What the task asks - Below are the records; print exactly the lines from the one with "Screen dimensions: 1568x758" through the last, both included, and leave the pictures out.

Data shown -
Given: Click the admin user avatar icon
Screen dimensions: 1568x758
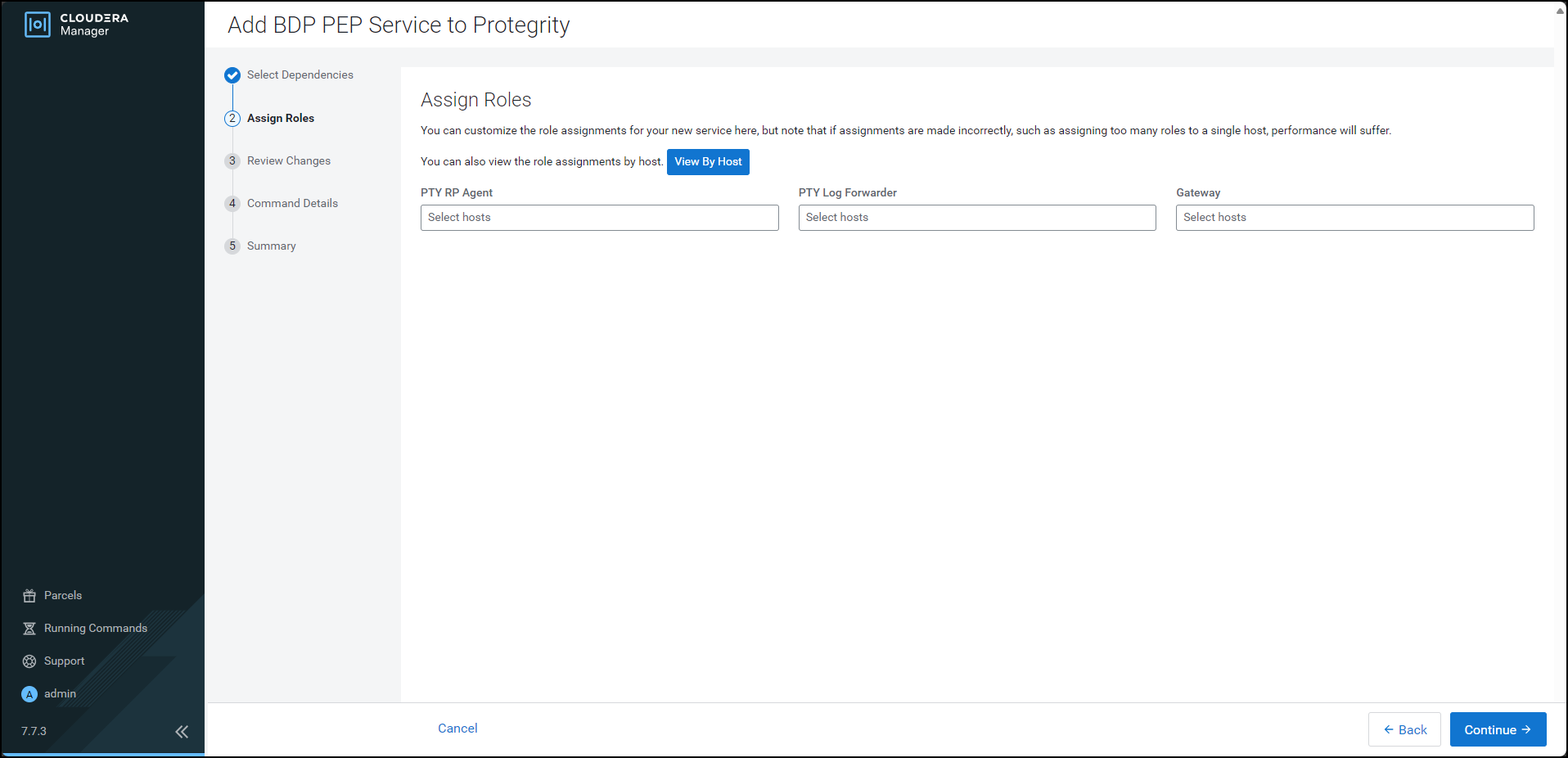Looking at the screenshot, I should [x=29, y=694].
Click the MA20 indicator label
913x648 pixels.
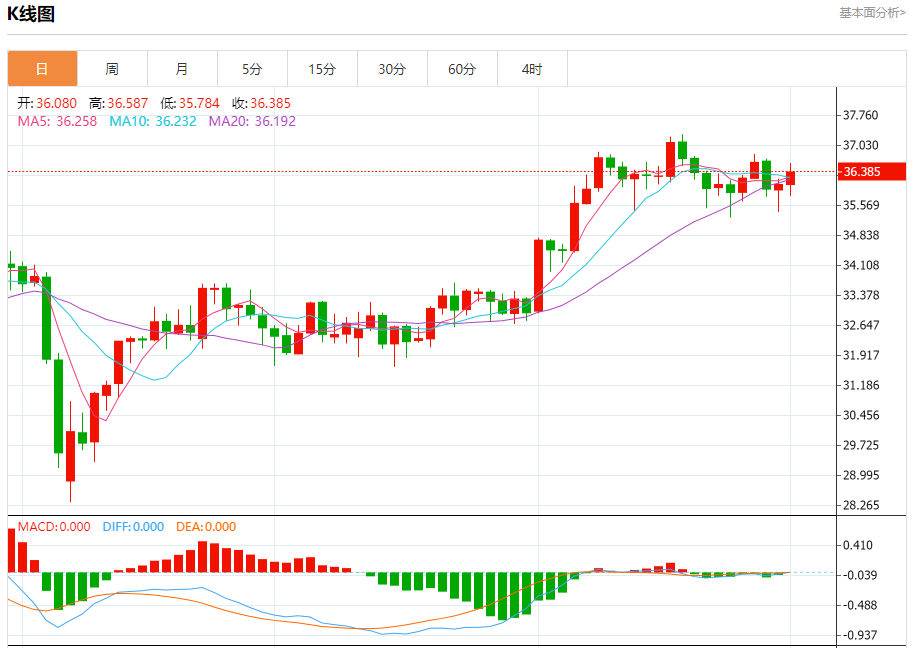(252, 121)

Answer for this exercise -
Screen dimensions: 1568x758
Looking at the screenshot, I should [x=29, y=694].
Click the MA20 indicator label
913x648 pixels.
(252, 121)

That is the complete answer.